This is a post by Jesse Pujji. Jessi a serial entrepreneur that lives in the US. He has:
- Bootstrapped to an 8-figure exist with his previous startup, Ampush
- Is currently building GatewayX, a venture studio that he plans to bootstrap to $1B+
- Executive Chairman & Founder of GrowthAssistant.com
- ex-McKinsey Consultant
Guest Author: Jesse Pujji
Two teenagers got rejected from 100+ VCs.
So they bootstrapped the startup to millions until the VCs came knocking.
Today the company is worth over $15BN.
You’ve used the app. Here’s the story
At 19, Melanie Perkins was teaching graphic design as a side job during college.
She dreamed of simple software to make graphic design easier. To start, she built it for a use case she knew well: yearbooks
She and her boyfriend, Cliff Obrecht, launched Fusion Books in early 2007 out of her mom’s house in Perth.
They picked up the phone and called schools direct, offering to send over a few samples. It worked!
Cliff began calling schools every night, while Melanie and her mom kept the printers running 24/7.
Soon the company became so successful, Melanie dropped out in her last semester to keep it afloat!
She wanted to scale beyond yearbooks but didn’t know how.
As runner up at the WA Inventor of the Year competition in 2008, they were invited back the next year for the awards dinner.
Bill Tai, VC superstar and an avid kite surfer had flown in to speak and grab some air time after.

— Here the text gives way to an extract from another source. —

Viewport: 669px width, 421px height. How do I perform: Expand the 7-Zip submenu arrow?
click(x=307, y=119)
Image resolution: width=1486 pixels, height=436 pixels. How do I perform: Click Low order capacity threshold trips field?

He was the first investor they’d met. They got his card, and an offer to meet. Melanie emailed Bill several times asking for a Skype chat, but got no response. Last ditch, she sent one that said she was coming into town in a few months..

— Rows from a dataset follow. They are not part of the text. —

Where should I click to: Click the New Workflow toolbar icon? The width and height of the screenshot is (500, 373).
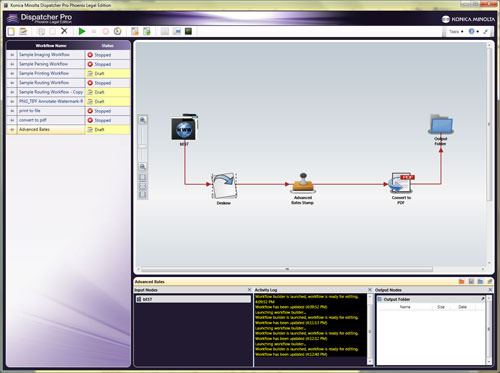tap(11, 31)
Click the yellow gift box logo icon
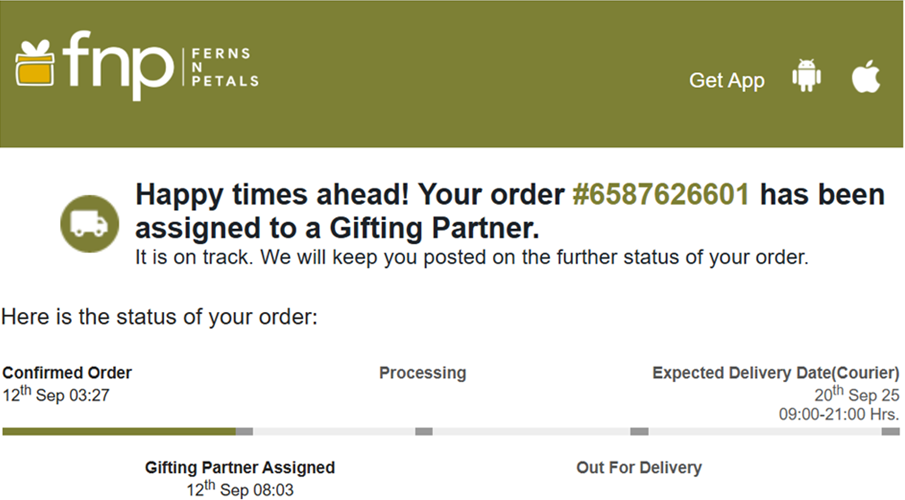This screenshot has height=500, width=905. (x=35, y=63)
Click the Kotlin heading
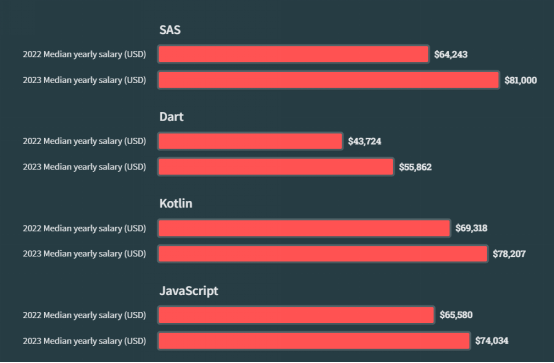Screen dimensions: 554x363 176,204
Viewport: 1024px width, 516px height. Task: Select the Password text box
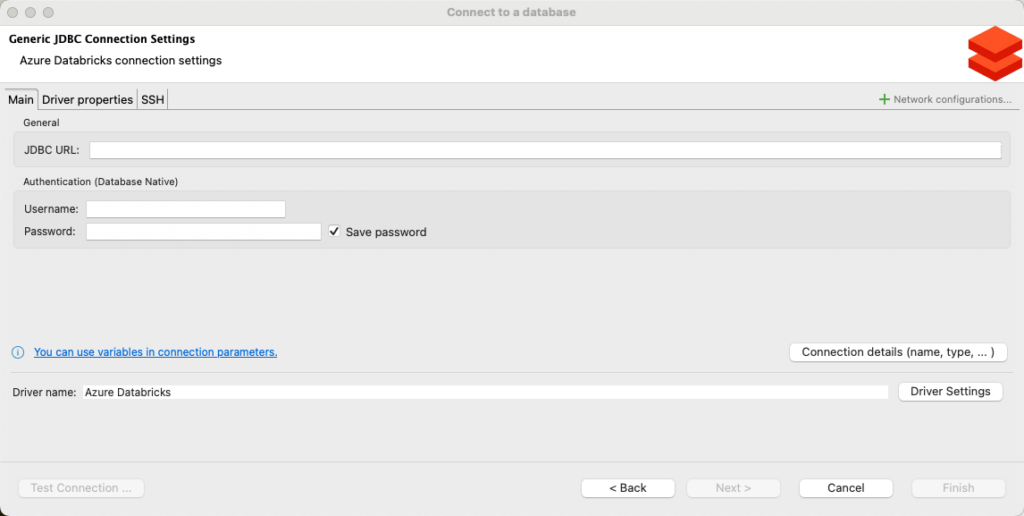tap(203, 232)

He responded that he could meet!
Melanie booked her flight and started working on a pitch deck.
It was 2010, and she had brought a printed pitch deck when Bill expected one via iPhone or tablet.

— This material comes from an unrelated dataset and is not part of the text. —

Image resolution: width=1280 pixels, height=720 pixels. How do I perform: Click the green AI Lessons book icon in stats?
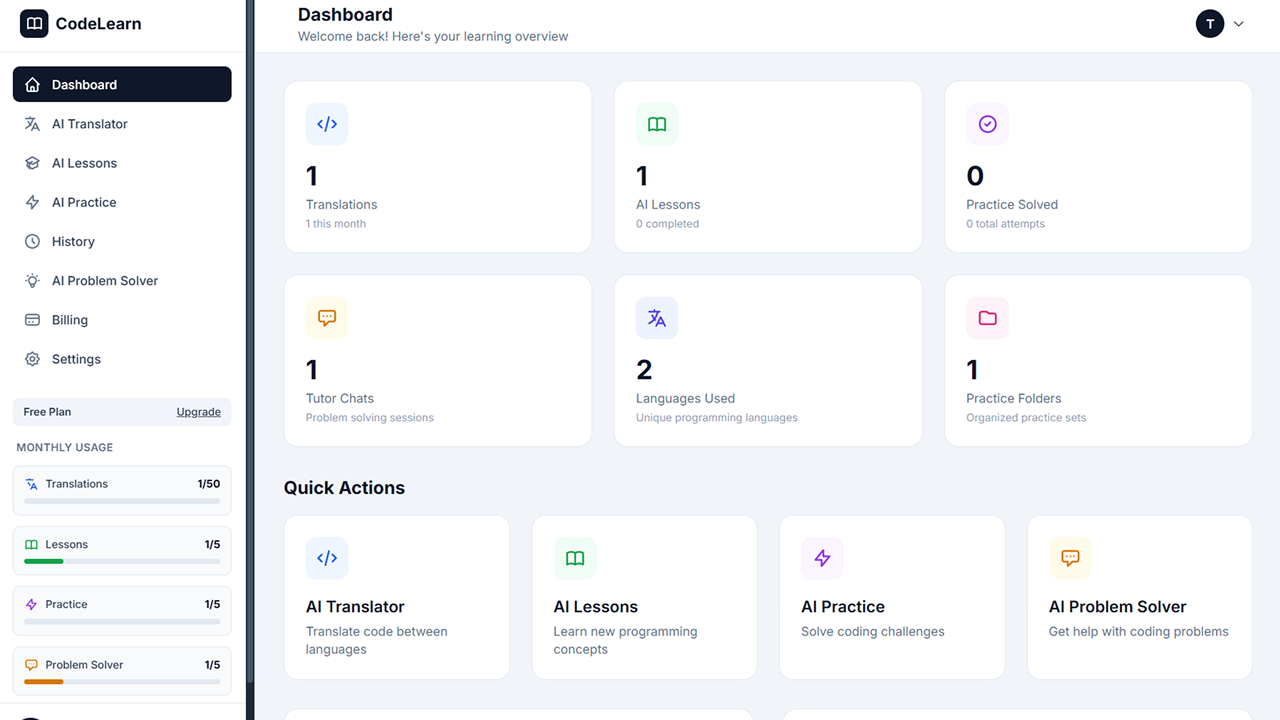point(657,124)
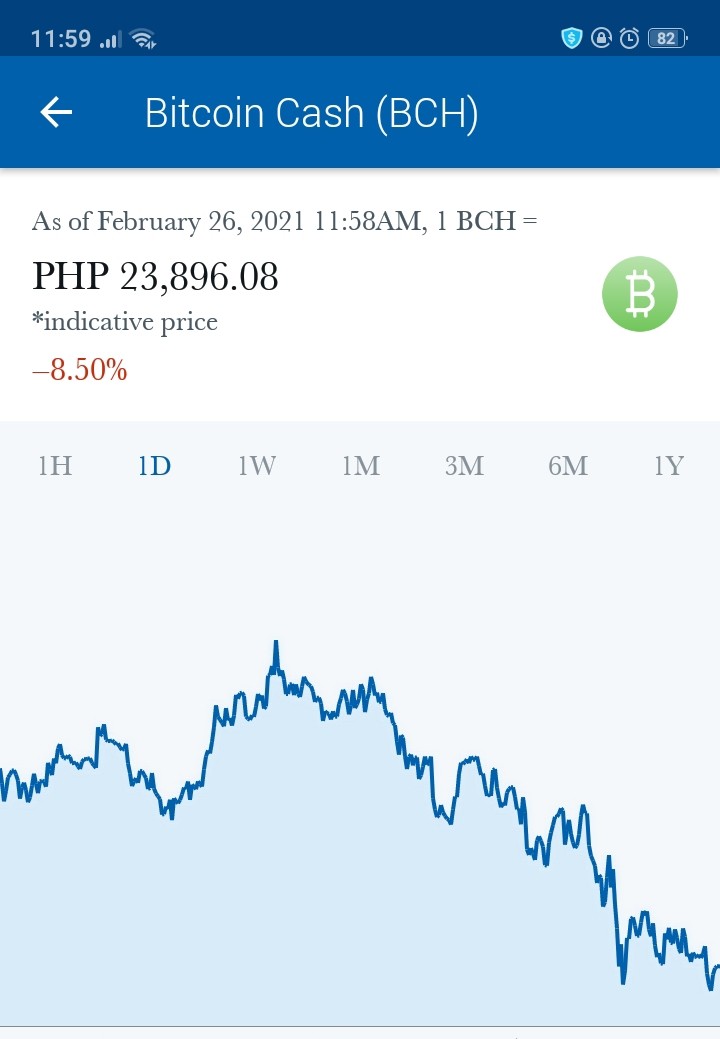Show the 1Y price history
The height and width of the screenshot is (1039, 720).
point(668,466)
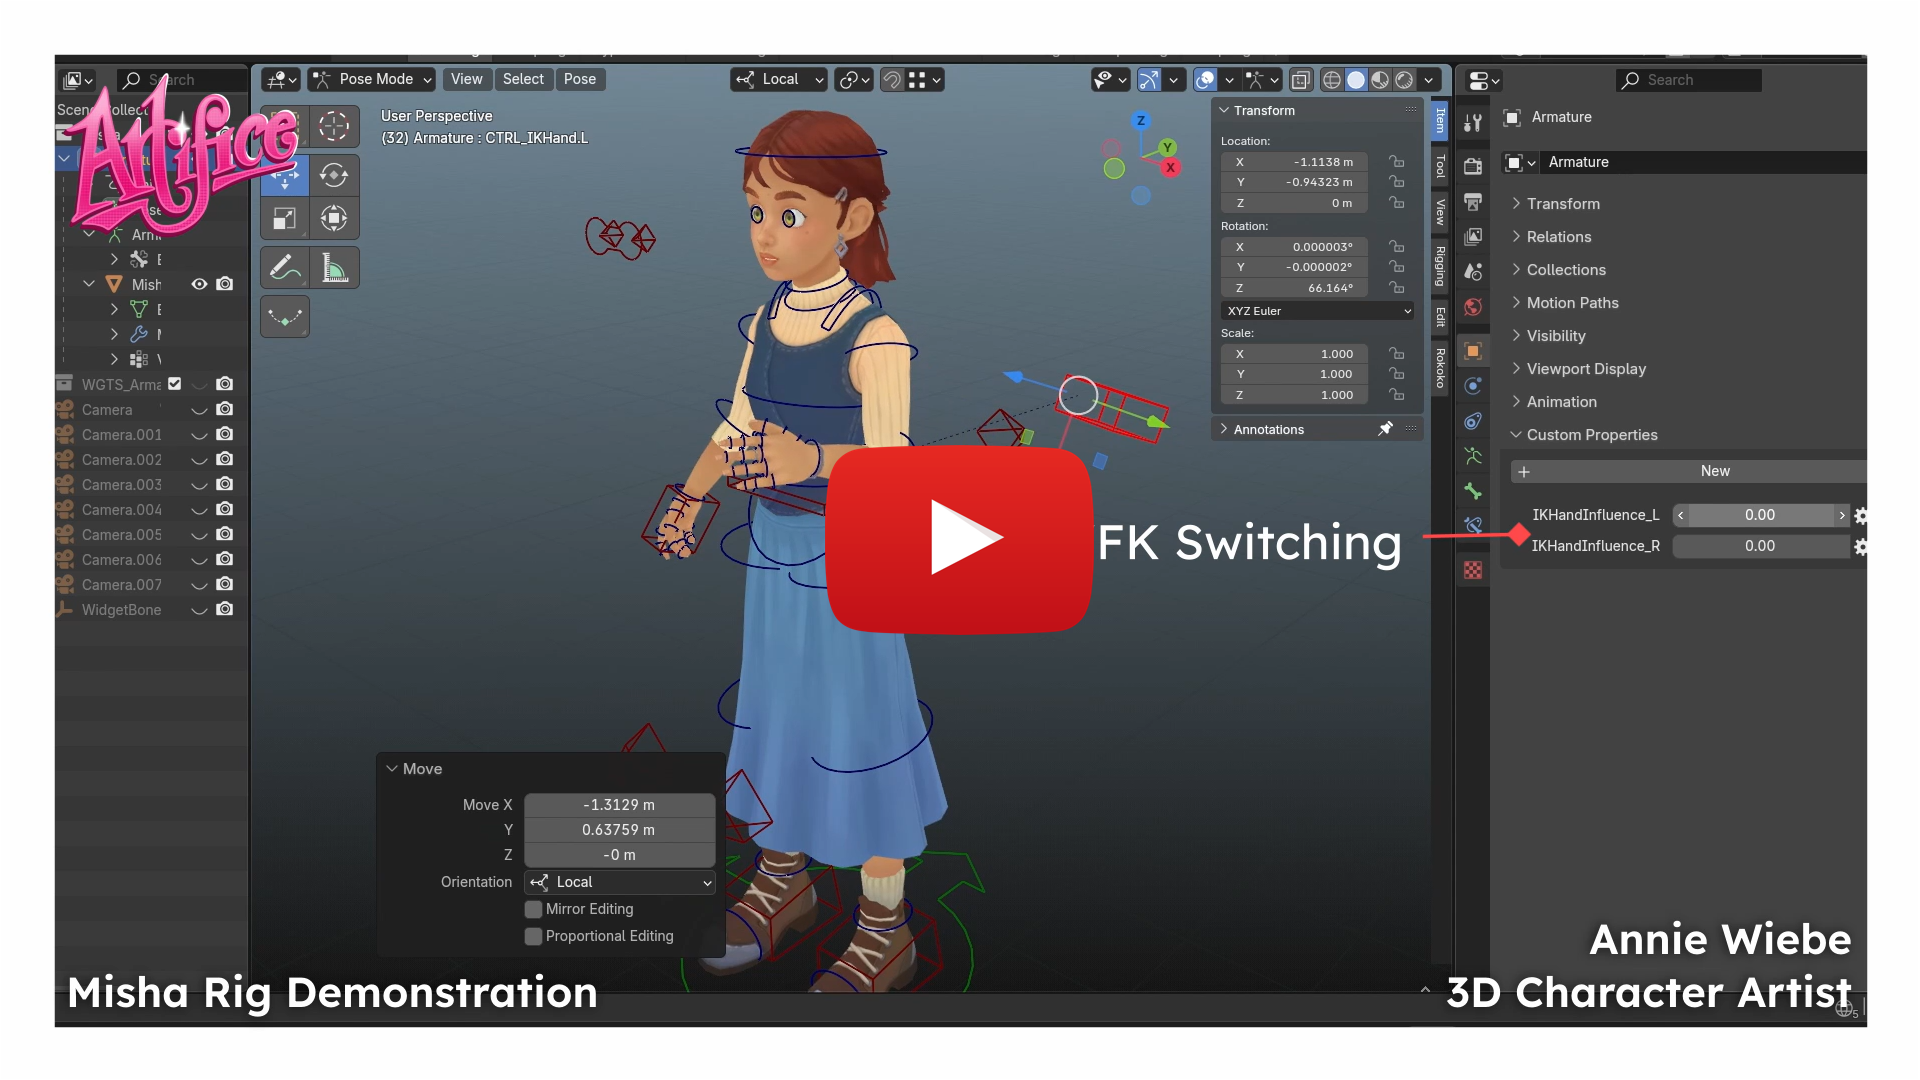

She had neither. She was on to something, but Bill wouldn’t invest without a top notch tech team.
It was a classic Catch-22.
In 2011, Perkins and Obrecht met their tech co-founder in Cameron Adams, a former Google lead designer.
It took another dozen pitches and a year before he joined them.
Tech team secured, Fusion Books pitched 100+ VCs.
Everyone turned them down.
They needed a better name. One that featured the market opportunity instead of yearbooks.
Enter – Canvas Chef. Everyone hated Canvas Chef as a name, but it took a new team member to recommend Canva – Canvas in French.
Canva raised a $3MM seed round in 2012.
$1.5MM from investors with a match from the Australian government to keep them from moving stateside.
Now it was time to take on Microsoft, Adobe, Google, and Apple.
By using gamification, they were able to build a workflow that taught and entertained new users.
Canva had reinvented the design landscape with their drag n drop interface as Fusion Books years ago, but it didn’t make waves until the general use application years later in 2013
They reached 50,000 users in their first month.
Canva is now worth over $15 BILLION. 5% is employee-owned, with the rest held by founders and investors. Their new goal is to reach 3.2 billion users.
In the process, becoming the #1 design tool for every use
Melanie and Cliff got married in Jan 2021 with a $30 engagement ring. Together, they’re worth $6.18B.